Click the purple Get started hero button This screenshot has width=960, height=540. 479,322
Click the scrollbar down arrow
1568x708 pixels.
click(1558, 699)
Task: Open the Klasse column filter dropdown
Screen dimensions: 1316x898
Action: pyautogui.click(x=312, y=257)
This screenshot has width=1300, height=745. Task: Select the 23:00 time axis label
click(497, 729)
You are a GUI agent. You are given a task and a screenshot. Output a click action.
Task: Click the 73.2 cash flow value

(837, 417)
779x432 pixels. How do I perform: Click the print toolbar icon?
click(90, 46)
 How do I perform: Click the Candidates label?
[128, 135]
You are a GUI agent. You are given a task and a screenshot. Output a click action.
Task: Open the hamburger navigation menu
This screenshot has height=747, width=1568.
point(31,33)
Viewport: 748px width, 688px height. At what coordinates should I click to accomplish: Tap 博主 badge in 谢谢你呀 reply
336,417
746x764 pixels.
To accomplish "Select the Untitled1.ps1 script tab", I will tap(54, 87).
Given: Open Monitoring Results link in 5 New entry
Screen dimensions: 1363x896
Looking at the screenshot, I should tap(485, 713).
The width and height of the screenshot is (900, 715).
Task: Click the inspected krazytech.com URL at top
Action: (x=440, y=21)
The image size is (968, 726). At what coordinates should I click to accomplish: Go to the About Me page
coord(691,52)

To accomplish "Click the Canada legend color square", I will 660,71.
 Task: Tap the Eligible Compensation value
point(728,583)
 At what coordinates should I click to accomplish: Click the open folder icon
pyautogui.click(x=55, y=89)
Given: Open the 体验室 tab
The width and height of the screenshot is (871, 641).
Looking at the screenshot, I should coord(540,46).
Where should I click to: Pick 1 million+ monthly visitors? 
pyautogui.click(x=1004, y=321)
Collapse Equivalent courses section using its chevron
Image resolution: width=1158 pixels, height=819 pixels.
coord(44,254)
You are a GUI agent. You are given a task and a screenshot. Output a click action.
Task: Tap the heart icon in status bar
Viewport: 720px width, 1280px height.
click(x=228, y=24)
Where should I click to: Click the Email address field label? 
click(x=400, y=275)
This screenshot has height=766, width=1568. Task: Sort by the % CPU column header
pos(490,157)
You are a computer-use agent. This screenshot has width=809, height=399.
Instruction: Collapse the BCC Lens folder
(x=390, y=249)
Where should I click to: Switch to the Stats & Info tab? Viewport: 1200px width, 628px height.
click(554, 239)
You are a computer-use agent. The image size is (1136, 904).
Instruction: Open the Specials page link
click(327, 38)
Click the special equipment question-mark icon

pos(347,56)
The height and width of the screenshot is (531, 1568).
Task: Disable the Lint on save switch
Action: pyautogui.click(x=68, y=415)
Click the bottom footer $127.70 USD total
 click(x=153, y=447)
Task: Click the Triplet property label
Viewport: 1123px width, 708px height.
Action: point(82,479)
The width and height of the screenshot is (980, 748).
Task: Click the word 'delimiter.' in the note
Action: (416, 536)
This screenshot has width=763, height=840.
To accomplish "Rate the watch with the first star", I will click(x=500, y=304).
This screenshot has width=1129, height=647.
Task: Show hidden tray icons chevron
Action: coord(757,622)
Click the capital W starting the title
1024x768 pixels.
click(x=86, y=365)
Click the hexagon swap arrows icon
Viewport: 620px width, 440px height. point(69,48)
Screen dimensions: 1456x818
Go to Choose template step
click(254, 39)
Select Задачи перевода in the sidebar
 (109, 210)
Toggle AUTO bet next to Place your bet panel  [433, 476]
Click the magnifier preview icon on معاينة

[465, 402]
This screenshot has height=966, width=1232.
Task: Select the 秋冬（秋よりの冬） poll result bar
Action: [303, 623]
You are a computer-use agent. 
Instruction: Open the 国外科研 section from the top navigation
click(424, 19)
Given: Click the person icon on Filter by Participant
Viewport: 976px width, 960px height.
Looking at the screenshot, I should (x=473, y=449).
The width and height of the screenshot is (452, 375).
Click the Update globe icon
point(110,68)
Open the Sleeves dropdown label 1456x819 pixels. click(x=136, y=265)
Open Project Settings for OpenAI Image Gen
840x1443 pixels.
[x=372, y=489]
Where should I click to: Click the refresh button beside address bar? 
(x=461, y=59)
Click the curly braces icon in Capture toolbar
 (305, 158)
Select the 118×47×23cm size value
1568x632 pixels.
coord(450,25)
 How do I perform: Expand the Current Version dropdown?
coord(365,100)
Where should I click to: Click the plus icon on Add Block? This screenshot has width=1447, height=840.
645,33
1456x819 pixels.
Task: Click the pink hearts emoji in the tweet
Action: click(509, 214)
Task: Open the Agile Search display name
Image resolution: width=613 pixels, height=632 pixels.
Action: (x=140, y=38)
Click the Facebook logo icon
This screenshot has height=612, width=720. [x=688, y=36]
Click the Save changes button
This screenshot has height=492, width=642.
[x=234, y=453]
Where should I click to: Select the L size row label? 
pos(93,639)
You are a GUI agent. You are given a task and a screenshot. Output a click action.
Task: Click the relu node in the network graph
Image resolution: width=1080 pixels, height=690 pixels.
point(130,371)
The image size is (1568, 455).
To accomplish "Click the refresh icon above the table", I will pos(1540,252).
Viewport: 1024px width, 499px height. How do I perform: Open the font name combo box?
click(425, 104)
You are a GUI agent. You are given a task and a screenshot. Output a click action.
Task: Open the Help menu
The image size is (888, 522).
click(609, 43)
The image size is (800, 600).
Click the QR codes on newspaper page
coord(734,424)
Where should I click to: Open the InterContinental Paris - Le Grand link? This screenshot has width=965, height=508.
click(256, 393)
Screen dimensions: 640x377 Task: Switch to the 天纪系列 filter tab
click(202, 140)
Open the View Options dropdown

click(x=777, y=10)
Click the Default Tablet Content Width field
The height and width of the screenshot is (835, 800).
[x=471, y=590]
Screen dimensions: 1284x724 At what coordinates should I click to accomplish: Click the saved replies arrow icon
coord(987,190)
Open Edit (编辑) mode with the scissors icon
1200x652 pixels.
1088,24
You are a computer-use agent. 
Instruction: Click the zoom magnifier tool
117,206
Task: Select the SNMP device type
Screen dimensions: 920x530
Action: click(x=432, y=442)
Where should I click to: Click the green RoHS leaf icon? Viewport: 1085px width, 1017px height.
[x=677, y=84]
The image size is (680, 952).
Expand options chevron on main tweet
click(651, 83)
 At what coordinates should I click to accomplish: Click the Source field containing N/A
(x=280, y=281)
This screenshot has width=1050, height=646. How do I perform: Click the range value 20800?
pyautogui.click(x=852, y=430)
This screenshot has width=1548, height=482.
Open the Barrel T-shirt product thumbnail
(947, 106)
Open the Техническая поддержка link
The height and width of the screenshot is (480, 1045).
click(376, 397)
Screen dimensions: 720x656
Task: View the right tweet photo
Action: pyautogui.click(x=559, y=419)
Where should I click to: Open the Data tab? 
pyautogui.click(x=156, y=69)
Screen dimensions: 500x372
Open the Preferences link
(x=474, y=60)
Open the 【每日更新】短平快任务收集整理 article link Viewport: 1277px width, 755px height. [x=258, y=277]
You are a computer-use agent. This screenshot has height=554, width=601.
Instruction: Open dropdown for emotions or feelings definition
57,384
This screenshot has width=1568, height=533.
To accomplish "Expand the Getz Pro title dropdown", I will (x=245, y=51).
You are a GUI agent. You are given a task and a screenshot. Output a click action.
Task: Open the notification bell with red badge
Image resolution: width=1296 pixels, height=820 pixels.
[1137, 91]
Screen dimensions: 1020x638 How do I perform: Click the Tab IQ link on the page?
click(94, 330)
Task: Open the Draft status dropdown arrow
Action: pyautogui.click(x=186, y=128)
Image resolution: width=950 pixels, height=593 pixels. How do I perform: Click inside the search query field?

□ □ □

*Task statement*. Search the material above for "computer". Copy each line that has it.

*Solution to the exercise*.
You are a computer-use agent. This screenshot has width=809, height=399.
You are a computer-use agent. The image size is (1136, 904).
You are a computer-use agent. 
You are a computer-use agent. 
You are a computer-use agent. This screenshot has height=554, width=601.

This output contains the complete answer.